Authors Nguyen Van D , Duong Van N, Le Van Q, Ngo Thanh T, Ta Van T

Received 25 June 2021

Accepted for publication 6 August 2021

Published 21 August 2021 Volume 2021:12 Pages 769—774

DOI https://doi.org/10.2147/JBM.S326165

Checked for plagiarism Yes

Review by Single anonymous peer review

Peer reviewer comments 2

Editor who approved publication: Dr Martin H Bluth



Dang Nguyen Van,1,2 Nghia Duong Van,1 Quang Le Van,1 Tung Ngo Thanh,2 To Ta Van3

1Department of Oncology, Hanoi Medical University, Hanoi, Vietnam; 2Department of Head and Neck Radiation Oncology, Vietnam National Cancer Hospital, Hanoi, Vietnam; 3Center of Pathology and Molecular Biology, Vietnam National Cancer Hospital, Hanoi, Vietnam

Correspondence: Dang Nguyen Van
Department of Oncology, Hanoi Medical University, 01 Ton That Tung Street, Dong Da District, Hanoi, 10000, Vietnam
Tel +84 94 2727 899
Email [email protected]; [email protected]

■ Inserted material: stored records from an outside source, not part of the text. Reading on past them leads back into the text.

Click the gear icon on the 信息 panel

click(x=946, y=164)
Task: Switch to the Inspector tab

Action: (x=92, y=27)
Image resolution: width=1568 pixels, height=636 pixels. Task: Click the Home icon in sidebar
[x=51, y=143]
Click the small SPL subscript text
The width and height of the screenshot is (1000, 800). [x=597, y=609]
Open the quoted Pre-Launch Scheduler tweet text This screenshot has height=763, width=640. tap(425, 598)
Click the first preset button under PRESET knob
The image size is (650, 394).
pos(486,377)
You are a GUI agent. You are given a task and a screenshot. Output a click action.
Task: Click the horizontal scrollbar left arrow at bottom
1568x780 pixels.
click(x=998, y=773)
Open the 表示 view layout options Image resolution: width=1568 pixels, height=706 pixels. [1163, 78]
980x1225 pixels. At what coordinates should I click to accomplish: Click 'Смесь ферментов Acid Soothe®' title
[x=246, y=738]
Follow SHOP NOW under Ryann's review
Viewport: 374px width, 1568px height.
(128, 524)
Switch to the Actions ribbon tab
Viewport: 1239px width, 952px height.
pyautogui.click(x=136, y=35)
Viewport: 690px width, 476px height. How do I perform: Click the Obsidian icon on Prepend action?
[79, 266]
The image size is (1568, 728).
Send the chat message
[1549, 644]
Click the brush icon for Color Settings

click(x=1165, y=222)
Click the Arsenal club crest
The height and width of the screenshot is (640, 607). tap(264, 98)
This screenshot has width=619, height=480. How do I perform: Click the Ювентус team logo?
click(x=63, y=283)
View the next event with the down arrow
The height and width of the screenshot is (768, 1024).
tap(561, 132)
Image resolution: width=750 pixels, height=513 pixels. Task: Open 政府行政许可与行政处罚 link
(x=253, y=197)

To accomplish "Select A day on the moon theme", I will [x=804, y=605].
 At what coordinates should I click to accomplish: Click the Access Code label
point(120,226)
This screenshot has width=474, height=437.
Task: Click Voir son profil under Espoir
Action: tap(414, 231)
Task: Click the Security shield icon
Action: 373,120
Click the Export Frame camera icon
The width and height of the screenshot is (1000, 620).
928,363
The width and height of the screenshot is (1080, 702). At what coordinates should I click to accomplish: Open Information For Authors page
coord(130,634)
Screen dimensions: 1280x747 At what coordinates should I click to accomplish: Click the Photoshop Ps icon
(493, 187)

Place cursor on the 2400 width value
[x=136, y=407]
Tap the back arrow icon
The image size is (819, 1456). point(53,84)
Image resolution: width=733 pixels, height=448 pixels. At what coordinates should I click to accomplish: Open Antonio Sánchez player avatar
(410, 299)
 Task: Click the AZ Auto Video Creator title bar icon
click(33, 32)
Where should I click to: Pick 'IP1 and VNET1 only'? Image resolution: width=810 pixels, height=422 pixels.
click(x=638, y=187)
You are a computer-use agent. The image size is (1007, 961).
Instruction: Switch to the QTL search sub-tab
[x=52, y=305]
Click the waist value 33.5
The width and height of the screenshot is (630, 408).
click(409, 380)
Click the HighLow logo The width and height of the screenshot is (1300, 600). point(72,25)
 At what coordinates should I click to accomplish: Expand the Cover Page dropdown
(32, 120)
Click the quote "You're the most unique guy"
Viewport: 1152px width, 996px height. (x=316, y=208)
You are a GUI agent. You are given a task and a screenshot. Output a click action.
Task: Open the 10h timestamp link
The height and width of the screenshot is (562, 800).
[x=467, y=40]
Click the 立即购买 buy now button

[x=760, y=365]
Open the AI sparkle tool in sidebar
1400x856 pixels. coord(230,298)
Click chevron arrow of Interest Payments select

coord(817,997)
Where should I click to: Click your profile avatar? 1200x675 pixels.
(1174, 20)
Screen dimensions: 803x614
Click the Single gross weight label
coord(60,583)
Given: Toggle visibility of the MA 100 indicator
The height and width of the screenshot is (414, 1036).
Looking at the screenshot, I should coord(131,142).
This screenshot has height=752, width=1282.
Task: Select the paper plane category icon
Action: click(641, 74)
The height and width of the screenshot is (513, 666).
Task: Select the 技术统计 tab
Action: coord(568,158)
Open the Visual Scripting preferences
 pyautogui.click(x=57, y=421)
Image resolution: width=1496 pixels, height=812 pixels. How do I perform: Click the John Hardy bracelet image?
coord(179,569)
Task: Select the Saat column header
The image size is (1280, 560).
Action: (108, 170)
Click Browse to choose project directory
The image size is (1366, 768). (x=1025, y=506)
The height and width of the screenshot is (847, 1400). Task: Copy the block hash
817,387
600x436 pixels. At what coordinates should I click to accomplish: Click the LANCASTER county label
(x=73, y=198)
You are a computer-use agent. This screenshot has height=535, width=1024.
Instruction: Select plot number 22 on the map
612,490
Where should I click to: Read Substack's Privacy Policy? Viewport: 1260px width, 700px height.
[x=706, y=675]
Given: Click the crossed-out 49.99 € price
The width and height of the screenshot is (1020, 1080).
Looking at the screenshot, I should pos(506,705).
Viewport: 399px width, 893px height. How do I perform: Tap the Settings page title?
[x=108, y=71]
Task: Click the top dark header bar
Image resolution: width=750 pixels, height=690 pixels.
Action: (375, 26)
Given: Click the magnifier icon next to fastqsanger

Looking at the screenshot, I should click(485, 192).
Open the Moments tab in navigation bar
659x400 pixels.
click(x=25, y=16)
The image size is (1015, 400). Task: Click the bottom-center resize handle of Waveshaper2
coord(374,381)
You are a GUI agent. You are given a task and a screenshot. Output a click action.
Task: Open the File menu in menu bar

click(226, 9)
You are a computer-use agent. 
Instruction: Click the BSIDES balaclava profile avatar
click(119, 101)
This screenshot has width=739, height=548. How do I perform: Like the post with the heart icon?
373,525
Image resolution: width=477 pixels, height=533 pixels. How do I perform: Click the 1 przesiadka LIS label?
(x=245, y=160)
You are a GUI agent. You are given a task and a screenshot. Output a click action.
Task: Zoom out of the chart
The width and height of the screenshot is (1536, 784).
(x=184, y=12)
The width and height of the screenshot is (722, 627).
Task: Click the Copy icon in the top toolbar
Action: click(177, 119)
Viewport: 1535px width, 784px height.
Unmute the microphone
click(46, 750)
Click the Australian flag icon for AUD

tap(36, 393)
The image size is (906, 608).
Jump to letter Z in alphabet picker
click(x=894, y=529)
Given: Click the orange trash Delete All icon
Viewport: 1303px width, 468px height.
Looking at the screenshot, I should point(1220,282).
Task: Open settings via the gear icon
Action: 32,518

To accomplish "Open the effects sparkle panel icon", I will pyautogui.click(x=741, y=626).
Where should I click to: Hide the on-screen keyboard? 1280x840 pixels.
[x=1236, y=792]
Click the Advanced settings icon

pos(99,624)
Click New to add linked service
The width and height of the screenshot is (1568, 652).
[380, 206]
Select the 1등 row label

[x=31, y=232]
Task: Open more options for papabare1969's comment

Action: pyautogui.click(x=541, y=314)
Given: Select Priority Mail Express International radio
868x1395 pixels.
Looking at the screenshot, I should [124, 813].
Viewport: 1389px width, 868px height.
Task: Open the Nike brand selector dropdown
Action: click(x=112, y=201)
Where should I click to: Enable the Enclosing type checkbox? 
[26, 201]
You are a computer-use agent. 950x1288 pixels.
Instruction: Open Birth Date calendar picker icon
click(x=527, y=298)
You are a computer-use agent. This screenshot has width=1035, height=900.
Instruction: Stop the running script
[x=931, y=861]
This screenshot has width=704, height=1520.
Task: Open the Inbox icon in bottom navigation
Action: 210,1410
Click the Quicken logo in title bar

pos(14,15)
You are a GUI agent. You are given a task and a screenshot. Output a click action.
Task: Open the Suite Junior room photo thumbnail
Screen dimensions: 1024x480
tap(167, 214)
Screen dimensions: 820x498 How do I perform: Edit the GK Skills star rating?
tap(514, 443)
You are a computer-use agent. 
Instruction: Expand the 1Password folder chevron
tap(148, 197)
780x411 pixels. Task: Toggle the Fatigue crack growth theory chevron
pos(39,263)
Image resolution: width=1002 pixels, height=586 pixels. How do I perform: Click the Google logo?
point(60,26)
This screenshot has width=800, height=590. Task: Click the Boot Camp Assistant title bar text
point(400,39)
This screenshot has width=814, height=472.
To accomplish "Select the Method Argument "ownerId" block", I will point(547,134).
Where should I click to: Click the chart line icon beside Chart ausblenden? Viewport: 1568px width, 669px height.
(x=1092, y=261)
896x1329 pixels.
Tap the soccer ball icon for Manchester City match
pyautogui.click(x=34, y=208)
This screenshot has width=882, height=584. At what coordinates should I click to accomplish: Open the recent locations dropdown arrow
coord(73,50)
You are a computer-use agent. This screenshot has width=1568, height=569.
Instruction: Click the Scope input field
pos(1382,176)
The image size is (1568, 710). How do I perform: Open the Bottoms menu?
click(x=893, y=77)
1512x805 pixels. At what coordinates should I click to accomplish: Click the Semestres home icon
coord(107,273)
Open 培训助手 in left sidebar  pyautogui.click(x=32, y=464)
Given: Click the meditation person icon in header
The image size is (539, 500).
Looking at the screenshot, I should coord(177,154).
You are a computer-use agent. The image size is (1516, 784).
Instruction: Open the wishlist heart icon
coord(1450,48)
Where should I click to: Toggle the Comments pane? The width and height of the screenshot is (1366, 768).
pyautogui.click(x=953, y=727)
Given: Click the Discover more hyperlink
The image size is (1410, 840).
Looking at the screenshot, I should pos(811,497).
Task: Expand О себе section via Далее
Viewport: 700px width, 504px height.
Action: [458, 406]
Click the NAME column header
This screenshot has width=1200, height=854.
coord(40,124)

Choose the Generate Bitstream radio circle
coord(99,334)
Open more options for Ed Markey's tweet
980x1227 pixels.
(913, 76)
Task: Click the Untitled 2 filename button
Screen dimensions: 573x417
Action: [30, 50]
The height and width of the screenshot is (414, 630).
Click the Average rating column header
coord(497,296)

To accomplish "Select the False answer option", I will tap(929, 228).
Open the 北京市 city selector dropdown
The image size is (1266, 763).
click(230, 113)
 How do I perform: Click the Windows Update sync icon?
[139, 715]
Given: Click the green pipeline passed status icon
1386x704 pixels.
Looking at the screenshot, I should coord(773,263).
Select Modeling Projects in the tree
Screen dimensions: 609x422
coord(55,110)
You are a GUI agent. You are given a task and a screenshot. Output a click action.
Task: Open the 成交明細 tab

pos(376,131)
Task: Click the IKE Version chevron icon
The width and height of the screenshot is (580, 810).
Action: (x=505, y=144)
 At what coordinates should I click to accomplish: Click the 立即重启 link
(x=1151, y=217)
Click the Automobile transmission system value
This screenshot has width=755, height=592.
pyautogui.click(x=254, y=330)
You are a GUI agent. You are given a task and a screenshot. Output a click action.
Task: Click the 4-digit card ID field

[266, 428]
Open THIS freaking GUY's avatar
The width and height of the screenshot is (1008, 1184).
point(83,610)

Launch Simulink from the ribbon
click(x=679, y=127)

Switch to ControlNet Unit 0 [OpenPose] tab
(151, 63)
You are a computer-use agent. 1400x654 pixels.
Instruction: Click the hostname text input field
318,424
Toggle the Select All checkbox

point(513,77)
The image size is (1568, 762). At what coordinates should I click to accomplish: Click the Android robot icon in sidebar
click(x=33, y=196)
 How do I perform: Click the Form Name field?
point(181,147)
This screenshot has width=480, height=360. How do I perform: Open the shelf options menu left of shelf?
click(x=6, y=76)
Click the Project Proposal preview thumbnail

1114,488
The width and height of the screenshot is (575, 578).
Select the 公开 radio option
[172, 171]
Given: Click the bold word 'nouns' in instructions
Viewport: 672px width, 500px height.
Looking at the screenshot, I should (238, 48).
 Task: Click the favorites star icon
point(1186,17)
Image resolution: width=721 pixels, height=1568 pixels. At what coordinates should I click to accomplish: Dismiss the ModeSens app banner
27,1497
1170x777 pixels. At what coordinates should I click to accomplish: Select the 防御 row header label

Background: Primary central nervous system (CNS) lymphoma is an uncommon non-Hodgkin disease limited to the CNS, and most cases are diffuse large B-cell lymphomas. Other pathologies, including lymphoplasmacytic lymphoma (LPL), are exceedingly rare and poorly understood. The clinical presentation of primary CNS LPL is diverse. It depends on the original site and the tumor’s extension. There is currently no consensus on a treatment strategy for this uncommon manifestation. To our knowledge, no previously published case was successfully treated with radiation therapy alone.
Case Presentation: We present here a case of primary CNS LPL. A 46-year-old, previously healthy woman was presented with a worsening headache and lower extremity numbness. Multifocal enhanced masses were detected in an MRI with biopsy results consistent with LPL. A complete staging workup was performed with no evidence of systemic disease. The patient received external-beam radiotherapy alone and had a complete remission. After 2 years of follow-up, she remains disease-free.
Conclusion: Radiation alone is a promising treatment option for primary CNS lymphoplasmacytic lymphoma.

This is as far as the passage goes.